Task requirements ::
The answer is to be an exact copy of the lines below running from the line with "Click the user@contoso.com" down to the line with "Task: Click the highlighted", both ends included, and nothing more.

[Stored records]
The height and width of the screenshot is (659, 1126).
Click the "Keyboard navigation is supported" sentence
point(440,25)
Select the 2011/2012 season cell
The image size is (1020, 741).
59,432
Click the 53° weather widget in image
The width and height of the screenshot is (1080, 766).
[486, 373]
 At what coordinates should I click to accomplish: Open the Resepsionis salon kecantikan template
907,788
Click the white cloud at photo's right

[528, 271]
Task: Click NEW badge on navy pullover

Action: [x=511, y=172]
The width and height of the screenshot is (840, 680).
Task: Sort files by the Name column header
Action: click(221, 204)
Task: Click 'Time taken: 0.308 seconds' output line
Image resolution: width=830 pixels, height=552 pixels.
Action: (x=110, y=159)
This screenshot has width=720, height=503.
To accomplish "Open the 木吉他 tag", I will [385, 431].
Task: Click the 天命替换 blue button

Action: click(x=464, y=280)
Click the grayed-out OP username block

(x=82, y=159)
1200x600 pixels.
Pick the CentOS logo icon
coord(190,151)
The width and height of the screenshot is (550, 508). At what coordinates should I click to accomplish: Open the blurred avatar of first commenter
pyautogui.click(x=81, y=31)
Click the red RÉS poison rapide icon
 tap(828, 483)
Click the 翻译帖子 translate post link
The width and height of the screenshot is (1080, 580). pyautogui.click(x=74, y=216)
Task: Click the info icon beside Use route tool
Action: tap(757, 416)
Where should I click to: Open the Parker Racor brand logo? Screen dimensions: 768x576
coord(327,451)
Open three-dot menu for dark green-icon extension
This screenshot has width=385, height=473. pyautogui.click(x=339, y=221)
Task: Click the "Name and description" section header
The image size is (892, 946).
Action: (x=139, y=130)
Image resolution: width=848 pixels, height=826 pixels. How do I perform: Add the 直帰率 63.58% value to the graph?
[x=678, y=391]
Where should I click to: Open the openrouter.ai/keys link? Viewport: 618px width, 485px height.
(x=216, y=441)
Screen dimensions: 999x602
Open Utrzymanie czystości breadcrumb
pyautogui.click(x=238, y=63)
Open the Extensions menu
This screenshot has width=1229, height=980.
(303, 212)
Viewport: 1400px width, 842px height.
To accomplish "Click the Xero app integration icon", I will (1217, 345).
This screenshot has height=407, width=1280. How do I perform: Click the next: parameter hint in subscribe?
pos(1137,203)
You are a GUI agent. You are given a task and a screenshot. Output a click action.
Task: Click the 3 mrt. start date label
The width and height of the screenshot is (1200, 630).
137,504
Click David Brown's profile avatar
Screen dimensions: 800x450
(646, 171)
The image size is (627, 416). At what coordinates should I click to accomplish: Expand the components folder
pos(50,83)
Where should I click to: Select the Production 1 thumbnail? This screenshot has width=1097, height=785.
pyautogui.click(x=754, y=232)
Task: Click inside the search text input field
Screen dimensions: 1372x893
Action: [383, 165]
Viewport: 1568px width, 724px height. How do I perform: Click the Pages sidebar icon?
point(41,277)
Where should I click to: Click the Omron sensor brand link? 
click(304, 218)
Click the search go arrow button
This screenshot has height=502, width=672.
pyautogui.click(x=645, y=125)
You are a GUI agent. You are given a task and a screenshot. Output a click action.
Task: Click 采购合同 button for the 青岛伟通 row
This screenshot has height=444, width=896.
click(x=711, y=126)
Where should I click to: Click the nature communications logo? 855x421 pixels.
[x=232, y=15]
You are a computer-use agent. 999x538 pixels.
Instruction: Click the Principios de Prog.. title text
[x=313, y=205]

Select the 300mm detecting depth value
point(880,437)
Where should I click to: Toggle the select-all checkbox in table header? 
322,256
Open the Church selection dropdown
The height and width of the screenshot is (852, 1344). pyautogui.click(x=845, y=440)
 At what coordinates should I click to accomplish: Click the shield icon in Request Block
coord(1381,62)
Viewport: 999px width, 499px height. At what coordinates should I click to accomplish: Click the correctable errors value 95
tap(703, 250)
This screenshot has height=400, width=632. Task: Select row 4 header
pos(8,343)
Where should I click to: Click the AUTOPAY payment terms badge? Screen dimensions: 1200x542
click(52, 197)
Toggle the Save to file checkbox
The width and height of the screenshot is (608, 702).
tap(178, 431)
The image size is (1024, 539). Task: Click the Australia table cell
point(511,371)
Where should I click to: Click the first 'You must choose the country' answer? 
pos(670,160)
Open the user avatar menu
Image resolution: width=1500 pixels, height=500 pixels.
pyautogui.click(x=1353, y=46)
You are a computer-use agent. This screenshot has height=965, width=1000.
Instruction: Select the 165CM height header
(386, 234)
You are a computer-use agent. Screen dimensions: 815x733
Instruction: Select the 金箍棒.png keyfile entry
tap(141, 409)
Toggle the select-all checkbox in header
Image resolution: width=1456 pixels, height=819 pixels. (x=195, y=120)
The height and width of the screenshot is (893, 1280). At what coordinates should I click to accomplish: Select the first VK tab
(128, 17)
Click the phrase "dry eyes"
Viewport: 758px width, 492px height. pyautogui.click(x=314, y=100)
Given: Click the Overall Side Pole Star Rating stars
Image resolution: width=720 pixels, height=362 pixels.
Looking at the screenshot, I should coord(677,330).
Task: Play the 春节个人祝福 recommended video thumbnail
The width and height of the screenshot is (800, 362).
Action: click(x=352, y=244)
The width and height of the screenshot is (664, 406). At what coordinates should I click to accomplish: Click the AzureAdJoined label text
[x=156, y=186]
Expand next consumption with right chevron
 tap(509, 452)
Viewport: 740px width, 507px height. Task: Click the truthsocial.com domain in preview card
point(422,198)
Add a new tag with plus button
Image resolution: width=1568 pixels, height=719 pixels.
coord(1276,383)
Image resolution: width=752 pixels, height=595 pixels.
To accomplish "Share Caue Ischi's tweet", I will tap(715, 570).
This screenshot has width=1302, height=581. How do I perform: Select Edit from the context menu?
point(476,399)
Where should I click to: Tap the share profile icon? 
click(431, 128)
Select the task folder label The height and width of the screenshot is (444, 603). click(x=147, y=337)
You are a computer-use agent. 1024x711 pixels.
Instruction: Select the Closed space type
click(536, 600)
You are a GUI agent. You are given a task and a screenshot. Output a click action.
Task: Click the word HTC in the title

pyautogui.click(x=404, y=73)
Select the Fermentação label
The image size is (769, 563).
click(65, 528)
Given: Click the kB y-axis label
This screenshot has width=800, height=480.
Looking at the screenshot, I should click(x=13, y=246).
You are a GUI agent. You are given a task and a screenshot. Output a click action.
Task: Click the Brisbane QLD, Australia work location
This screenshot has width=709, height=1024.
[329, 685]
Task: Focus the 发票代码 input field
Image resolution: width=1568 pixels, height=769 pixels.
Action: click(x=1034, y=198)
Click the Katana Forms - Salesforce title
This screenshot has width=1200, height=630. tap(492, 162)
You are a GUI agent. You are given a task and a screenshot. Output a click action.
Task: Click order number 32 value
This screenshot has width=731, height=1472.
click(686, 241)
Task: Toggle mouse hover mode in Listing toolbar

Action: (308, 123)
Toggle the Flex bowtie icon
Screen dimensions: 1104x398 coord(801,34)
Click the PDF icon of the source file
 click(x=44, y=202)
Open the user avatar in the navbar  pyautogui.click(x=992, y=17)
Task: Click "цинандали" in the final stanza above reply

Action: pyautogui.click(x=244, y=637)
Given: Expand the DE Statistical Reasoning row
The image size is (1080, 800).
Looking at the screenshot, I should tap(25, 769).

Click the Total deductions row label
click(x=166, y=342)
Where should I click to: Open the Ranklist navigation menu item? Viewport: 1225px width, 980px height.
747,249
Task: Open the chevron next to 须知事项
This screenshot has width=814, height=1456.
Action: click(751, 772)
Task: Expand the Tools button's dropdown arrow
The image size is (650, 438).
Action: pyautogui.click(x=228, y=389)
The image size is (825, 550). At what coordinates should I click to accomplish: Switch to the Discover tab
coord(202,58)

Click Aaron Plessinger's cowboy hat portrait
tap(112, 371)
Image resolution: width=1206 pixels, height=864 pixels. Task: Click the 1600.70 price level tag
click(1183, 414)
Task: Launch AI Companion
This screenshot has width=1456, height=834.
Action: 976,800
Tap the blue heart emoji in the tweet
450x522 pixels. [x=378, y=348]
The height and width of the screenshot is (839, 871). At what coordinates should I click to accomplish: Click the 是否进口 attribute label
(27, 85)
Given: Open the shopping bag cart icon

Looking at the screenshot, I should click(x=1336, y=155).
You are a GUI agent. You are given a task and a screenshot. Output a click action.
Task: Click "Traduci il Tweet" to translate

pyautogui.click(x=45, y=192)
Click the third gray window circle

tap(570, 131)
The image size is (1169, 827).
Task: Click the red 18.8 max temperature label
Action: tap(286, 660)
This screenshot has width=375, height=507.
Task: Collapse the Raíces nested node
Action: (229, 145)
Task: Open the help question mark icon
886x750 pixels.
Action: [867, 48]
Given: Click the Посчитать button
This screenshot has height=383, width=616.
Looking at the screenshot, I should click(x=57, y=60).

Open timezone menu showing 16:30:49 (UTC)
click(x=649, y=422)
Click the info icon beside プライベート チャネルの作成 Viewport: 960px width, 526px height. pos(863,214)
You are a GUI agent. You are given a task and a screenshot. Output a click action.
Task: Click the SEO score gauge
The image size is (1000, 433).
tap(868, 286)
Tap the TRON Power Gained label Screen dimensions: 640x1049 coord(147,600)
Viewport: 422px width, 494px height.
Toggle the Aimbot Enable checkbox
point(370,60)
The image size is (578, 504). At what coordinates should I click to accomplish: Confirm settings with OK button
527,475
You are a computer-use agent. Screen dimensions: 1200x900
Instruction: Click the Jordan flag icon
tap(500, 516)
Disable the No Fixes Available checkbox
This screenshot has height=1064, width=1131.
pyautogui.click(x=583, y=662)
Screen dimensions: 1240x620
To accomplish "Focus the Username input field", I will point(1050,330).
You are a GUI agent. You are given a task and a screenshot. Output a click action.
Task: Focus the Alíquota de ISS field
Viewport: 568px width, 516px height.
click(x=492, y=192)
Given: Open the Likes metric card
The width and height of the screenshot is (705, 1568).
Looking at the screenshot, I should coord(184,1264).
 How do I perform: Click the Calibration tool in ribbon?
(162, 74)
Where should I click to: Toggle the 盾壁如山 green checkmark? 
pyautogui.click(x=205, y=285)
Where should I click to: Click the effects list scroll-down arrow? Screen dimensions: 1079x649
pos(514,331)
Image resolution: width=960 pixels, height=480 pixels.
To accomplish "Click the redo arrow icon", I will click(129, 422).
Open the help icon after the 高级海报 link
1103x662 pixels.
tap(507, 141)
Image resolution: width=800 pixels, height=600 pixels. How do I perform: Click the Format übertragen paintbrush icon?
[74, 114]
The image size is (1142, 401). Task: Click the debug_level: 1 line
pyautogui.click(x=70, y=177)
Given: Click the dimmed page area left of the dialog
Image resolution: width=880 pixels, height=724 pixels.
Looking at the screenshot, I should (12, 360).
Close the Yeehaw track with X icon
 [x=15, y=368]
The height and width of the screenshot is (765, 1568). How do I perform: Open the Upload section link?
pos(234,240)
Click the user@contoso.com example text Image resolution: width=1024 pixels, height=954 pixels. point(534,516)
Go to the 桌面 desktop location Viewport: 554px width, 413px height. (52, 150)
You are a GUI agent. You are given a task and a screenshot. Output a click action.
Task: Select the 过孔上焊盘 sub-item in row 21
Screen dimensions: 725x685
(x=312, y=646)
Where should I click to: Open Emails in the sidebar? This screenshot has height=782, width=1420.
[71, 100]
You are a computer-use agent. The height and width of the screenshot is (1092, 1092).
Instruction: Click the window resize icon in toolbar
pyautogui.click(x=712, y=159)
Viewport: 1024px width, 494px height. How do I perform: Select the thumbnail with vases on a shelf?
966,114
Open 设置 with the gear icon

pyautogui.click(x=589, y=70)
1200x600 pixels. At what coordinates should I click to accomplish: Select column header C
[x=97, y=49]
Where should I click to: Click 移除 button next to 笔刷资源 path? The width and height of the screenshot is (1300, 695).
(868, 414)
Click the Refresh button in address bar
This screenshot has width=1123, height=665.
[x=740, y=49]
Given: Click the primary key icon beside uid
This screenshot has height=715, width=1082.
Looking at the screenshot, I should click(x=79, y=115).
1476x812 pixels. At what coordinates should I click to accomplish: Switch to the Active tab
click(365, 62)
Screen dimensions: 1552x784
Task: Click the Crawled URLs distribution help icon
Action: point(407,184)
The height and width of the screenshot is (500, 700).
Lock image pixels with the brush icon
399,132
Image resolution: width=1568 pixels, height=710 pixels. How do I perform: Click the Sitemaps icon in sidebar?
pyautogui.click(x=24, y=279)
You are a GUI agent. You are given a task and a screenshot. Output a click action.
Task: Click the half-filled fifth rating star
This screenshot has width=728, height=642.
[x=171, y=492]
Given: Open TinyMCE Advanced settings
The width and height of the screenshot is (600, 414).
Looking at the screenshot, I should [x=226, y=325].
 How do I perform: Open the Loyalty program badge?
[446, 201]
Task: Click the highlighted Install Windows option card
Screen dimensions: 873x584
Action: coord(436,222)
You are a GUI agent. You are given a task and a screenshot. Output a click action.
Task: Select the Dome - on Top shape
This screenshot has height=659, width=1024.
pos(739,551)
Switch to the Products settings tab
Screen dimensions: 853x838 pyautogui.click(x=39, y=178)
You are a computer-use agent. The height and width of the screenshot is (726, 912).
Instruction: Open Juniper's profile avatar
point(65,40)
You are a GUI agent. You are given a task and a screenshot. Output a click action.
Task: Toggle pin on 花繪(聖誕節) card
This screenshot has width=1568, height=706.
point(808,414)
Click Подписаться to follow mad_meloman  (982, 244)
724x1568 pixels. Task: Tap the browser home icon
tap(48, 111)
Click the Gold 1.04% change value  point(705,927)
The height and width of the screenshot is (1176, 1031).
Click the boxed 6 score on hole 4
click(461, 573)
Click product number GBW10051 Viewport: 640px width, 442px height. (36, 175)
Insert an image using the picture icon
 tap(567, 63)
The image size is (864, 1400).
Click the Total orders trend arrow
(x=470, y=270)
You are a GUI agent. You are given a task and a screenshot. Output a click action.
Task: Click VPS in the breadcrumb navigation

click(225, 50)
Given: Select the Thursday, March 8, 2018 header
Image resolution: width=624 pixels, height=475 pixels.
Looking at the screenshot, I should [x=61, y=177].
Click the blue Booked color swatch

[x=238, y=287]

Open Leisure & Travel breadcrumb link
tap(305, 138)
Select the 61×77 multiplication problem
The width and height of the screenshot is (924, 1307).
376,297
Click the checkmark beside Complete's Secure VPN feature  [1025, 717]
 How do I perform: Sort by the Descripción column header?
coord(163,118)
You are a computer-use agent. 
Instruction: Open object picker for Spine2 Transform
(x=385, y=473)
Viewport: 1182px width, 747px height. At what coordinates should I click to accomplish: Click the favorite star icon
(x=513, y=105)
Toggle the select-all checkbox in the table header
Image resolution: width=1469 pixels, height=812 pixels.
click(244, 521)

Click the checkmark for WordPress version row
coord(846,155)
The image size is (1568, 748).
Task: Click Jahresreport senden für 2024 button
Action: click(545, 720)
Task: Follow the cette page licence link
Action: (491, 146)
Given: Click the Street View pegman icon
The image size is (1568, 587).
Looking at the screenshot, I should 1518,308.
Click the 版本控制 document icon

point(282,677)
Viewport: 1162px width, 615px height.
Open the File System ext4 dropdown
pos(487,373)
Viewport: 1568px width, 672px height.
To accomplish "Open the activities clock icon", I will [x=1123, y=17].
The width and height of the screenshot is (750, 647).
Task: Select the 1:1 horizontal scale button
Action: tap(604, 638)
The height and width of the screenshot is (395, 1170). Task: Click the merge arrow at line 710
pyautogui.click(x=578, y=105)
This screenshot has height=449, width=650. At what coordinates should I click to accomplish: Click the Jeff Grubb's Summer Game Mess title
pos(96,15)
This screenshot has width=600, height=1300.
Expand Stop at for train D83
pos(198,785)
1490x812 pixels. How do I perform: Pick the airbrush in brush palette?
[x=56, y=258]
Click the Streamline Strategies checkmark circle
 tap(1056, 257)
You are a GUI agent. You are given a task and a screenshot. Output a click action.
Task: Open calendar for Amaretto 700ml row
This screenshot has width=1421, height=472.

Your solution ::
Click the user@contoso.com example text Image resolution: width=1024 pixels, height=954 pixels. point(534,516)
Go to the 桌面 desktop location Viewport: 554px width, 413px height. (52, 150)
You are a GUI agent. You are given a task and a screenshot. Output a click action.
Task: Select the 过孔上焊盘 sub-item in row 21
Screen dimensions: 725x685
(x=312, y=646)
Where should I click to: Open Emails in the sidebar? This screenshot has height=782, width=1420.
[71, 100]
You are a computer-use agent. The height and width of the screenshot is (1092, 1092).
Instruction: Click the window resize icon in toolbar
pyautogui.click(x=712, y=159)
Viewport: 1024px width, 494px height. How do I perform: Select the thumbnail with vases on a shelf?
966,114
Open 设置 with the gear icon

pyautogui.click(x=589, y=70)
1200x600 pixels. At what coordinates should I click to accomplish: Select column header C
[x=97, y=49]
Where should I click to: Click 移除 button next to 笔刷资源 path? The width and height of the screenshot is (1300, 695).
(868, 414)
Click the Refresh button in address bar
This screenshot has width=1123, height=665.
[x=740, y=49]
Given: Click the primary key icon beside uid
This screenshot has height=715, width=1082.
Looking at the screenshot, I should click(x=79, y=115).
1476x812 pixels. At what coordinates should I click to accomplish: Switch to the Active tab
click(365, 62)
Screen dimensions: 1552x784
Task: Click the Crawled URLs distribution help icon
Action: point(407,184)
The height and width of the screenshot is (500, 700).
Lock image pixels with the brush icon
399,132
Image resolution: width=1568 pixels, height=710 pixels. How do I perform: Click the Sitemaps icon in sidebar?
pyautogui.click(x=24, y=279)
You are a GUI agent. You are given a task and a screenshot. Output a click action.
Task: Click the half-filled fifth rating star
This screenshot has width=728, height=642.
[x=171, y=492]
Given: Open TinyMCE Advanced settings
The width and height of the screenshot is (600, 414).
Looking at the screenshot, I should [x=226, y=325].
 How do I perform: Open the Loyalty program badge?
[446, 201]
Task: Click the highlighted Install Windows option card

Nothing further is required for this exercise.